Figure 6.. Validation of projected S-palmitoylation substrates of Zdhhc9 derived from cell-type enriched expression.

(A) Graph of expression data for Zdhhc9 extracted from BrainPalmSeq. Original data from oligodendrocyte scRNAseq study by Marques et al. Expression units: mean log2(counts per 10,000+1). (B) Diagram illustrating workflow to generate a list of oligodendrocyte enriched palmitoylation substrates, GO annotated for myelin sheath for experimental validation. (C) STRING diagram of myelin sheath annotated palmitoylation substrates. (D) Western blot following Acyl-RAC palmitoylation assay in HEK293 cells to identify palmitoylated and unpalmitoylated fractions of FLAG-MOBP either without or with co-transfection of FLAG-GOLGA7 and HA-ZDHHC9. Input = unprocessed protein lysate. NSB control = non-specific binding of protein to sepharose resin in control pipeline. Palm fraction = palmitoylated protein. Unpalm fraction = unpalmitoylated protein. (E–F) As in (D) but for FLAG-PLP1 (E) or FLAG-CNP (F). (G) Graphs quantifying the ratio of palmitoylated to unpalmitoylated protein either with or without co-transfections with FLAG-GOLGA7 and HA-ZDHHC9. n=4–6 HEK cell cultures per condition. Statistics shown for palmitoylated fraction. Two-way ANOVA; Šídák’s post hoc; mean ± SEM. MOBP: p=0.0004, 95% CI –0.6594 to –0.2266; PLP1: p=0.0046, 95% CI –0.1660 to –0.03011; CNP: p=0.6981, 95% CI –0.3274–0.1742.

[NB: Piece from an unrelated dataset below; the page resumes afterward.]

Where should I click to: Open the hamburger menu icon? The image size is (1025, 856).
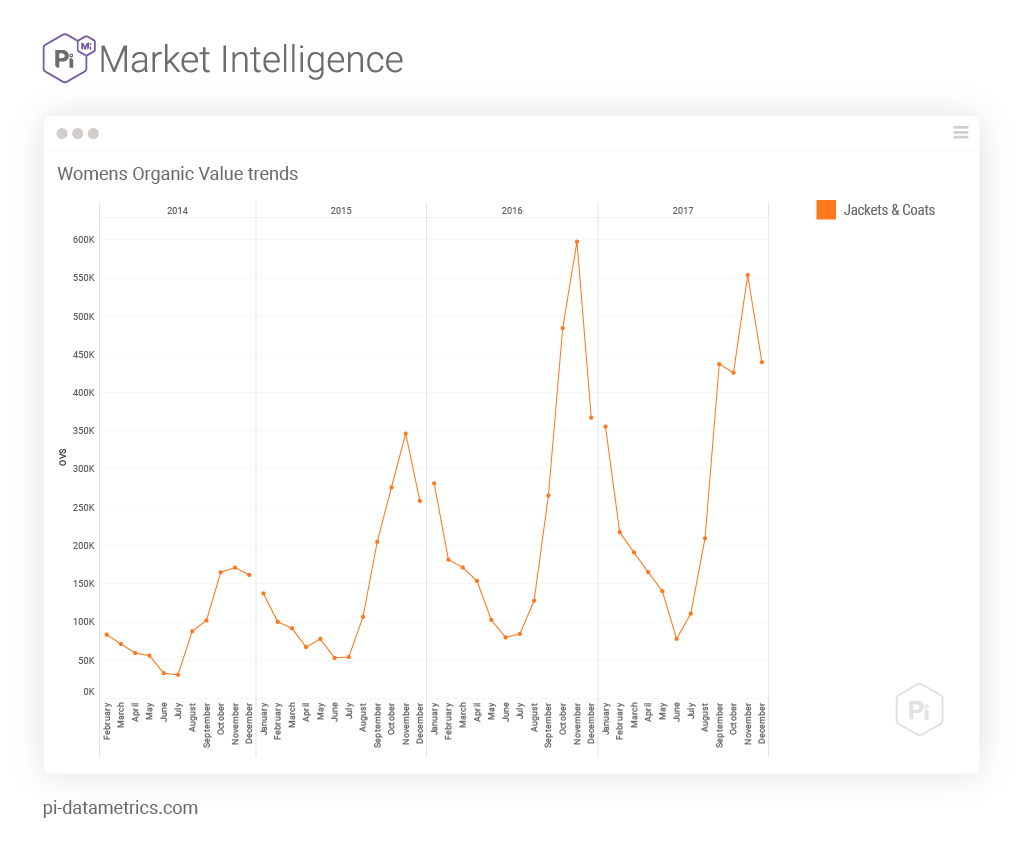click(x=961, y=132)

Figure 6—figure supplement 1.. GO cellular component analysis for oligodendrocyte enriched genes.

(A) Graph of GO cellular component analysis. Gene IDs from the full Marques oligodendrocyte dataset (Marques et al., 2016) that were enriched in MFOL and MOL subtypes and were also Uniprot reviewed and SwissPalm annotated were used as input.

Figure 6—figure supplement 2.. Palmitoylation of myelin proteins in Zdhhc9 KO mice.

(A) Western blot following Acyl-RAC palmitoylation assay in WT or Zdhhc9 KO half-brains to identify palmitoylated and unpalmitoylated fractions of CNP, PLP1 and MOBP. Input = unprocessed protein lysate. Palm fraction = palmitoylated protein. Unpalm fraction.=unpalmitoylated protein. (B) Graphs quantifying the ratio of palmitoylated to unpalmitoylated protein in WT or Zdhhc9 KO mice. n=2–3 animals per condition. Statistics shown for palmitoylated fraction. Two-way ANOVA; Šídák’s post hoc; mean ± SEM. ns = not significant.